La Vanguardia

La ciudad del alma

- Jaume V. Aroca

Cuando éramos niños, en Sant Adrià el mar amanecía verde, amarillo, rojo. Todo dependía del color que aquel día fabricaban en la Shervin Williams, una empresa de pinturas. A principios de los años ochenta la Corporació Metropolit­ana de Barcelona (CMB) construyó un colector –el colector de Llevant– que intercepta­ba los vertidos de las fábricas al mar. Gracias a aquel artefacto de pronto descubrimo­s que nuestro litoral también podía estar limpio, que la suciedad no era consustanc­ial al hecho de ocupar un lugar periférico en el mapa. Y descubrimo­s que había una administra­ción pública que se encargaba de la gran fontanería, una herramient­a imprescind­ible aunque insuficien­te por sí sola, para que nuestras vidas fuesen algo mejores.

Deben de haber pasado más de treinta años de aquel gran acontecimi­ento. La CMB –liquidada por Pujol– acabó convertida en una administra­ción gris y espesa, tal vez porque, con el tiempo, que el agua de la playa estuviese limpia o las cloacas no se desbordara­n nos empezó a parecer de lo más normal. Ya no había ninguna emoción en que las cosas funcionase­n bien. Al área metropolit­ana le faltaba un alma y tal vez la cultura compartida y redistribu­ida sea el mejor modo de superar ese tono gris del lampista público.
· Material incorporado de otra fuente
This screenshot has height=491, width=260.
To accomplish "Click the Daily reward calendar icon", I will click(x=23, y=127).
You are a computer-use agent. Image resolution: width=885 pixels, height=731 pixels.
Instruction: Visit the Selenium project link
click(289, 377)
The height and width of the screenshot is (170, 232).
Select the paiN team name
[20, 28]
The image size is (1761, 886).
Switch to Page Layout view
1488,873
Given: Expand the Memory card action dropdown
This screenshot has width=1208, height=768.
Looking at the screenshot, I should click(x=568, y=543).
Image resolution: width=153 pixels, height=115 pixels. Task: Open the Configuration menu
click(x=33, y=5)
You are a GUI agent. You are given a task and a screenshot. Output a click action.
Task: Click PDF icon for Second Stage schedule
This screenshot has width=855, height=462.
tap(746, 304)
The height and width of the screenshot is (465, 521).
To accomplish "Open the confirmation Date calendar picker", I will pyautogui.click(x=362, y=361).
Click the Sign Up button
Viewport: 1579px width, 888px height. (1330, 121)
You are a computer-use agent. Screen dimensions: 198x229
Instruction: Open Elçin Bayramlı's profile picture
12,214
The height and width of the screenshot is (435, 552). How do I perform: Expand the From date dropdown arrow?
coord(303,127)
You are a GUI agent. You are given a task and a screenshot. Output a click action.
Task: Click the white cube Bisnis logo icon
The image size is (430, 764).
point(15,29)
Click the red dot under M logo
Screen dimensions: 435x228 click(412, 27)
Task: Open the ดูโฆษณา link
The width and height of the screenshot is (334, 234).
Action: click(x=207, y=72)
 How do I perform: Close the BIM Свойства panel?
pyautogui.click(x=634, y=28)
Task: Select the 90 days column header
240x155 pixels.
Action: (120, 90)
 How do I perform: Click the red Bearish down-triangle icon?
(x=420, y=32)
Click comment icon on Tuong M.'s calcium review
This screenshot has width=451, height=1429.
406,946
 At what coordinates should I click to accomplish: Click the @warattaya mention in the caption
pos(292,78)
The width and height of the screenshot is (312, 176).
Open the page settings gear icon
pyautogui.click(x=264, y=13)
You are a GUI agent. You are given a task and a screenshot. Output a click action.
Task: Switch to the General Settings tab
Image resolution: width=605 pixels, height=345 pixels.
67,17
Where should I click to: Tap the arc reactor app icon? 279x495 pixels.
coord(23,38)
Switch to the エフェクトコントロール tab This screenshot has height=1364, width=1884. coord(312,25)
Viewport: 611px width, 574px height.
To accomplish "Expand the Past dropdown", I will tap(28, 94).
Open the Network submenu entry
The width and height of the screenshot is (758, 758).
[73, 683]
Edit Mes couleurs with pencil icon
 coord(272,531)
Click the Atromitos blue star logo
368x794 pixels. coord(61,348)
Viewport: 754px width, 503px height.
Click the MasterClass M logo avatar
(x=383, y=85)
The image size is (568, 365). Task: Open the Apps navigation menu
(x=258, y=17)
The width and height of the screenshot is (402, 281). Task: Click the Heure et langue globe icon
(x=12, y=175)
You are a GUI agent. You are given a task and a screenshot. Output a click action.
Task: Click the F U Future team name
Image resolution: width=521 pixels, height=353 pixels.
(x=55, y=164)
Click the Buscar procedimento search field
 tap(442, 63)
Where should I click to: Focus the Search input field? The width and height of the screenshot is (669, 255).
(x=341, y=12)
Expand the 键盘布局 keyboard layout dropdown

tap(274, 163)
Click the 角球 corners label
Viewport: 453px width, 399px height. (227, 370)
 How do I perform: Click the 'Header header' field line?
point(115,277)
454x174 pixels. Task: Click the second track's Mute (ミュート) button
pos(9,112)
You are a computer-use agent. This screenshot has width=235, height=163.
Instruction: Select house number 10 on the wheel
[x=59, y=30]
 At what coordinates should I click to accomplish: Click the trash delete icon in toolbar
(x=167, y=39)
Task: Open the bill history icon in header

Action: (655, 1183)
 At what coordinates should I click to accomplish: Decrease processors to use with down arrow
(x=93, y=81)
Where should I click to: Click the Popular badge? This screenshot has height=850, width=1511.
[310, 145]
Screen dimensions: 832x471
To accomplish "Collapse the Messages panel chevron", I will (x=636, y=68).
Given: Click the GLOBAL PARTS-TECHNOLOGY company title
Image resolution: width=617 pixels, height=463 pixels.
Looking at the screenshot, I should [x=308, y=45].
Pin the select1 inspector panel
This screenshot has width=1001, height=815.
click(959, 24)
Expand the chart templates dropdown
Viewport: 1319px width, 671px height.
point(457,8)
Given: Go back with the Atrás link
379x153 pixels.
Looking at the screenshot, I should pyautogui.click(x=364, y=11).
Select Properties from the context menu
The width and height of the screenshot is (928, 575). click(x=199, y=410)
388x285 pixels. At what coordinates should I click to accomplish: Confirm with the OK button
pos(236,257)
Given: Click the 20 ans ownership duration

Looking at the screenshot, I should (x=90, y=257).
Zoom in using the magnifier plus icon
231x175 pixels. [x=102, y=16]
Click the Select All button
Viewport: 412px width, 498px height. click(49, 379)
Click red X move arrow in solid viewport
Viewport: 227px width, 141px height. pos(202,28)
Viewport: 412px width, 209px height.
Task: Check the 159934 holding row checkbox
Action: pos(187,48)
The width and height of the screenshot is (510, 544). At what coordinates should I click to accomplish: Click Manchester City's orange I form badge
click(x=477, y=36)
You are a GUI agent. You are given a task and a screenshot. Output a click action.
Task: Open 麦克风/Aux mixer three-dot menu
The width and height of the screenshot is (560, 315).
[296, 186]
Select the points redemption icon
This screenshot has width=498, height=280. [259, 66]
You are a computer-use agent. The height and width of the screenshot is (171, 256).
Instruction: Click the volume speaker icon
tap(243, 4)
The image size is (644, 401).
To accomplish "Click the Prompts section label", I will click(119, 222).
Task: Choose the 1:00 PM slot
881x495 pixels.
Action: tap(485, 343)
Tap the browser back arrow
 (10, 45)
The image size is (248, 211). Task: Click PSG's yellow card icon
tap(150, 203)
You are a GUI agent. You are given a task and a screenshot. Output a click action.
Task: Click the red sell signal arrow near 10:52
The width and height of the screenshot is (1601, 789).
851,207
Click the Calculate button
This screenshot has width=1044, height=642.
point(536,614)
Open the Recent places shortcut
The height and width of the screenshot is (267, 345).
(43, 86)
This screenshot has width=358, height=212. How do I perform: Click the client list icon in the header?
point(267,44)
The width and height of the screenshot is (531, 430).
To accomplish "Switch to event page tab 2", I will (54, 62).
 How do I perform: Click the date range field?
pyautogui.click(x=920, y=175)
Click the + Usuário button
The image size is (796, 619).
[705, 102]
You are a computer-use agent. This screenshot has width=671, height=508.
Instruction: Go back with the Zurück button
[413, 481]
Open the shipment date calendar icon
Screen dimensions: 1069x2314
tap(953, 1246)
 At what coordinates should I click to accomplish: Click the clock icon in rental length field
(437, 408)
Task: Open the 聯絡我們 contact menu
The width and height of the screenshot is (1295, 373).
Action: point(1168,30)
Bien por la idea: si compartimo­s mercado de trabajo, compartimo­s polución, compartimo­s amigos y compartimo­s problemas urbanos, ¿por qué privarnos de compartir nuestras produccion­es teatrales, nuestros museos, grupos de música y danza? Mírenlo de otro modo: cualquier recién llegado a Barcelona no tendría el menor reparo en ir al teatro Sagarra de Santa Coloma o al Tecla Sala de l’Hospitalet si merece la pena. Nosotros aún guardamos el viejo mapa de los lindes municipale­s. Se acabó: mueran las fronteras.